Per secondo chiedevo alla mamma di preparare "li purpetti di pane". Ricordo di pranzi durante la guerra. Pane, aglio, prezzemolo e pecorino, e poi fritti. Un consiglio: da
mangiare caldi appena fritti. A tavola poi niente. Buoni, veramente buoni... altro che bistecca ai ferri.
Il giovedi era il giorno dedicato al mercato, che si teneva alla Commenda. Ne approfittavamo per prendere "li muluni a pane". Dolci, zuccherini. Una vera bontà.
In serata non potevano mancare li pizzetti di Romanelli. Poi
si andava in Via Santa Lucia per prendere il ghiaccio in modo che, arrivati a casa, potevamo fare le granite al limone. Grattachecca?
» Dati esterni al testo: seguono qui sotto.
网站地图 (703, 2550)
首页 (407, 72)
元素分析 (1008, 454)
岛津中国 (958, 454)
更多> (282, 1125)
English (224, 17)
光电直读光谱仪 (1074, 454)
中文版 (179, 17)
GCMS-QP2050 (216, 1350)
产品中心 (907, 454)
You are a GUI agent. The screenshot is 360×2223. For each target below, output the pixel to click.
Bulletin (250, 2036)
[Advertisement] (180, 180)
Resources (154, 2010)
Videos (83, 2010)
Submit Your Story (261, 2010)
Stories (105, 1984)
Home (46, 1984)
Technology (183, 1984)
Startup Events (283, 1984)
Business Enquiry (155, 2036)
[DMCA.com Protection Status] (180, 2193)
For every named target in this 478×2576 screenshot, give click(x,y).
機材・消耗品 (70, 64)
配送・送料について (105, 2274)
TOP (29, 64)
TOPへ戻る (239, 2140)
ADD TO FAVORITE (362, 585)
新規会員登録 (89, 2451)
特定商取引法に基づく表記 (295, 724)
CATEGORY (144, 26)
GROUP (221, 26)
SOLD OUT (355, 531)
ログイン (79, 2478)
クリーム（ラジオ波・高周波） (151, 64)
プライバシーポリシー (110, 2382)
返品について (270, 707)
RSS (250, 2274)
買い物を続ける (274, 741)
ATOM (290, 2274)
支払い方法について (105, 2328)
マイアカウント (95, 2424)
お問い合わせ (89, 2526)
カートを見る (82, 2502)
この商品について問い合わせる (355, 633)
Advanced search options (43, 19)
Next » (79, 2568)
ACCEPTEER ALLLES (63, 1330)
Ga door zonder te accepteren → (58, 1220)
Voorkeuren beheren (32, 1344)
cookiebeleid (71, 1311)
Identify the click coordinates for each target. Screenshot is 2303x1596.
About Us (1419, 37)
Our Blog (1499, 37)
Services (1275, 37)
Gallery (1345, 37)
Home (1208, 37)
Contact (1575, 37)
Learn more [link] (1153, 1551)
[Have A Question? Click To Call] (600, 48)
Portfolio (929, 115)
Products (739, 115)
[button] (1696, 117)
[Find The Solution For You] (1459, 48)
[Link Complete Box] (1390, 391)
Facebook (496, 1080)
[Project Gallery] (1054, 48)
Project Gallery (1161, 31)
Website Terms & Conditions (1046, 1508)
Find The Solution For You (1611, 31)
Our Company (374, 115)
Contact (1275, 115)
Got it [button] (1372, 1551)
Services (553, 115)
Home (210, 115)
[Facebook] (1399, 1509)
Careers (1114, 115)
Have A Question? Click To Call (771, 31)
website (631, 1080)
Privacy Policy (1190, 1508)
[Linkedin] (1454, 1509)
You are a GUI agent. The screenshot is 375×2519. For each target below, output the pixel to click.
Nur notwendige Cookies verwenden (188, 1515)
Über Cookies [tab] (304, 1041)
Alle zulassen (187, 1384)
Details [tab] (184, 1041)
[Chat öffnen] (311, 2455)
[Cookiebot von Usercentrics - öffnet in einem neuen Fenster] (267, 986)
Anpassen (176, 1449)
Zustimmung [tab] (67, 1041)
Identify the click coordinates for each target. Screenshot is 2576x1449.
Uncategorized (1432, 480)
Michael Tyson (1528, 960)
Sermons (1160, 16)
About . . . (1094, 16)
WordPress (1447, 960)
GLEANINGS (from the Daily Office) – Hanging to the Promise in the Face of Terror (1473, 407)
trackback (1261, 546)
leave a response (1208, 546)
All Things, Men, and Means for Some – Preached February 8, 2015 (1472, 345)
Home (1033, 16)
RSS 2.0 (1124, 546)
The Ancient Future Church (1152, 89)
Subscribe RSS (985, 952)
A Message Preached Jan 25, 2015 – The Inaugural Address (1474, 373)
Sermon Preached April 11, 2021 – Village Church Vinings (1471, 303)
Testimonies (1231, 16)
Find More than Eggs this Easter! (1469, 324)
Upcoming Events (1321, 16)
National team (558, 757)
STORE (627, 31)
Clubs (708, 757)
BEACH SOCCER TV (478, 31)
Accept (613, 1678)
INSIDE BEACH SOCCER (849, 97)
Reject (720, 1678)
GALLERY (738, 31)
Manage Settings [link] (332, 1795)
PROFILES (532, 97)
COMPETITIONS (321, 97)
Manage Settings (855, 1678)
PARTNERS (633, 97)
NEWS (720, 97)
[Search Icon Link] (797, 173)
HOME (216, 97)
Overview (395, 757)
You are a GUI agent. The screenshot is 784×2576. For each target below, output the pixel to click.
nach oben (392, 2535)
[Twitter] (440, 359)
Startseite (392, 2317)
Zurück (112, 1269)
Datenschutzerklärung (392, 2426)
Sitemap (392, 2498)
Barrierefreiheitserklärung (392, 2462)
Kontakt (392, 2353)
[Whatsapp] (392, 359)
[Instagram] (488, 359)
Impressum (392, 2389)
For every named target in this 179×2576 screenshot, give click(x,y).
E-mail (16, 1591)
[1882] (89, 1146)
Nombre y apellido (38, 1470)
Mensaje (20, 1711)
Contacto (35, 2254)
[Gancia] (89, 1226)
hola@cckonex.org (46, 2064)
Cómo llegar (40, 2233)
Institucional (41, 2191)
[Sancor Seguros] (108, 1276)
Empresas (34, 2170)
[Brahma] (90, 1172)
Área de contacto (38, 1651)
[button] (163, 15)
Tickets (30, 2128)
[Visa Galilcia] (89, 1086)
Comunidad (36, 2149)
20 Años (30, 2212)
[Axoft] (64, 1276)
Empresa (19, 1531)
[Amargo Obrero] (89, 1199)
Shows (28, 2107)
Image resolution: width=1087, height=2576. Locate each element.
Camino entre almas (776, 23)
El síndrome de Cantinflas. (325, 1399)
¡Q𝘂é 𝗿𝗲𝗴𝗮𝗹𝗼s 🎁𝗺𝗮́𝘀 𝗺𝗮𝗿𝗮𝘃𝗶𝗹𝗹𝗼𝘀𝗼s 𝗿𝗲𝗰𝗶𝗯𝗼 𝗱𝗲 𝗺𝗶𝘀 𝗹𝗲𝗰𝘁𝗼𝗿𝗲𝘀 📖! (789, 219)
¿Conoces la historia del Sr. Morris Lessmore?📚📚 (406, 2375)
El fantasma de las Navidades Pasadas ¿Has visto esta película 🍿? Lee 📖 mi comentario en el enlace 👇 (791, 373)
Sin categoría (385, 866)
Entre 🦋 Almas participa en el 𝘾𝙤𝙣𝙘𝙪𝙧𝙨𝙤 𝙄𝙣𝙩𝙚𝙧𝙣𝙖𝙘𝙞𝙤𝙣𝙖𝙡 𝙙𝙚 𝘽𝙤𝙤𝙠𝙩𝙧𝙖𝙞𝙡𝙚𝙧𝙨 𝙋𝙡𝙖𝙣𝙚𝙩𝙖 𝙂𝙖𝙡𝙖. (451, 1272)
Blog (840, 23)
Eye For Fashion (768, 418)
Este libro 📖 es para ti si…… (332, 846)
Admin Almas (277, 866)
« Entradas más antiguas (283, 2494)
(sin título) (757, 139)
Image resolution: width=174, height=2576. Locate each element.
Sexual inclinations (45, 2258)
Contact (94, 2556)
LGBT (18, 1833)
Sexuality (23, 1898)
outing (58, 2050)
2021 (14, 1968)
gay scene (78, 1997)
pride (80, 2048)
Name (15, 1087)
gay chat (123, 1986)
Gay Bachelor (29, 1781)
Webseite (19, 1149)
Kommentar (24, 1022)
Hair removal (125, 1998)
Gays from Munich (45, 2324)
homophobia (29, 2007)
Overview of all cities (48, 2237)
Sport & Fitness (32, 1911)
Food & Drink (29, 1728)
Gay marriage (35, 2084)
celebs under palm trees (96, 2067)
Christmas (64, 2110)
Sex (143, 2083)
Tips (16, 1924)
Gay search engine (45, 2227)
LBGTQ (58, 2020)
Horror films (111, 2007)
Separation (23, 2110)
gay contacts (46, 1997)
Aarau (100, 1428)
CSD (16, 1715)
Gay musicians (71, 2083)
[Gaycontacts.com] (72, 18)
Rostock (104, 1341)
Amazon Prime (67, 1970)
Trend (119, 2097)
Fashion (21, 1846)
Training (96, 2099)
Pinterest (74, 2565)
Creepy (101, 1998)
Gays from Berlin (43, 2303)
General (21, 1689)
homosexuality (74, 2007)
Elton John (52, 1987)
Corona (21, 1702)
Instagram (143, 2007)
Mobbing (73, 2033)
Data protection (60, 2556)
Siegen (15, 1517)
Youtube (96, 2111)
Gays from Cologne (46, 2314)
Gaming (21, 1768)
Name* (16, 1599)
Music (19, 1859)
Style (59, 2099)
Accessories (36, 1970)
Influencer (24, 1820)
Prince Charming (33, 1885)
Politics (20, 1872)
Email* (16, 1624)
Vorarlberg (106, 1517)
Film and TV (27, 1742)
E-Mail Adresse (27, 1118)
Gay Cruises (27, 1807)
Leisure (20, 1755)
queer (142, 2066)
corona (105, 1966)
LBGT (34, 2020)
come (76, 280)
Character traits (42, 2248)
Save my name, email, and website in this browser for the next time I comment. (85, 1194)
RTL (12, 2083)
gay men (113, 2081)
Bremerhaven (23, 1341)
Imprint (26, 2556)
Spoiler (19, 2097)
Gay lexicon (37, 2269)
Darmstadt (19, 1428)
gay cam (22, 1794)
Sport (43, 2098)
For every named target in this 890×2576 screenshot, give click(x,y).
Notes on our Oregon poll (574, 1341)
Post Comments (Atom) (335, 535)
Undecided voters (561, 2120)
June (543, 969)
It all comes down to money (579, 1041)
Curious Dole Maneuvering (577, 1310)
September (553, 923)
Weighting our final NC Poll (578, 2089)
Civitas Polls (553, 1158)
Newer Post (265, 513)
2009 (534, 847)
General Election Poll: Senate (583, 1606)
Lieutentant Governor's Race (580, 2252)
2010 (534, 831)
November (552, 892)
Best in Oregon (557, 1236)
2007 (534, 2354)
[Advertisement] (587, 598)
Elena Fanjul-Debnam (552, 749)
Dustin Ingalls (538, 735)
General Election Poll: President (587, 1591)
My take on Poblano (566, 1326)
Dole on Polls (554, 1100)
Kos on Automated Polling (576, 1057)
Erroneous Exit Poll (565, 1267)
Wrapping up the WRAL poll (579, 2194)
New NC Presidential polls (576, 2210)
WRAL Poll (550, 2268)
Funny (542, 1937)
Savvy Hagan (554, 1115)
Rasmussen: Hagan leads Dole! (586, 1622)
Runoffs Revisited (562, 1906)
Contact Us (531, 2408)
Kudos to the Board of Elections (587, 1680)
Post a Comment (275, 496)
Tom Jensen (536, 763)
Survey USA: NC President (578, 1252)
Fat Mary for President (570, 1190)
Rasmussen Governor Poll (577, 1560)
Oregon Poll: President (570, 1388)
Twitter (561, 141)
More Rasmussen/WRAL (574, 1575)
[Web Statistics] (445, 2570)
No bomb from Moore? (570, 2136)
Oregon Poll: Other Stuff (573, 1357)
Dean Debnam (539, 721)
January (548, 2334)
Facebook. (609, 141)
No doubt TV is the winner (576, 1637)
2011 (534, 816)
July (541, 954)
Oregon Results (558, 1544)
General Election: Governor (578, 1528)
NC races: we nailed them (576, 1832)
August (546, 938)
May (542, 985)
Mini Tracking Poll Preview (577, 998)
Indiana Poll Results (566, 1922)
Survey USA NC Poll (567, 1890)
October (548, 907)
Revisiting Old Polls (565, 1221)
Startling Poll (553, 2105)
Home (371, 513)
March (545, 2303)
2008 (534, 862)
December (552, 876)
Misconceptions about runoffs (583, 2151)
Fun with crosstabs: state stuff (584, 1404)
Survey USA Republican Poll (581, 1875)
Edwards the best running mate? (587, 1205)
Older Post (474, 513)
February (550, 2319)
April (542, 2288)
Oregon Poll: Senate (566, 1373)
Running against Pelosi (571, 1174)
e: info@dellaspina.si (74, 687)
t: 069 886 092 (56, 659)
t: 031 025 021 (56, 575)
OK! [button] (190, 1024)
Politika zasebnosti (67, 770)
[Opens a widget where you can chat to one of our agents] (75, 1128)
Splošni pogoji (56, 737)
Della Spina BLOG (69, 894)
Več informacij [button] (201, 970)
Tutto però finisce. Purtroppo. E così anche le ferie avevano un
termine.
Il giorno prima della partenza mettevamo in valigia "li friseddi", "li pumbitori a pendula", "lu casu ricotta", la "ricotta scante" (con cui avrei condito la pasta e fagioli ed i vasetti sott'olio di carciofi, "marangiani" e "pampasciuni".
Ma nella valigia portavamo anche i ricordi di Brindisi. E gli occhi lucidi dei nipoti e dei nostri genitori ci facevano capire dell'amore che ci aveva circondato in quei giorni di ferie -come se ce ne fosse stato il bisogno.
Si tornava a casa. Arrivederci al prossimo anno.
Ora, dopo tanti anni, sono solo a casa. Ricordo quei giorni e vedo alcune vecchie fotografie. Mi rattristo.
Decido di uscire, mi alzo, vado sul balcone, ma vengo investito da una vampata di calore: mamma mia ce faugnu, ce cautu. Entro in casa, metto al massimo i ventilatori, mi siedo a computer ed inizio a scrivere.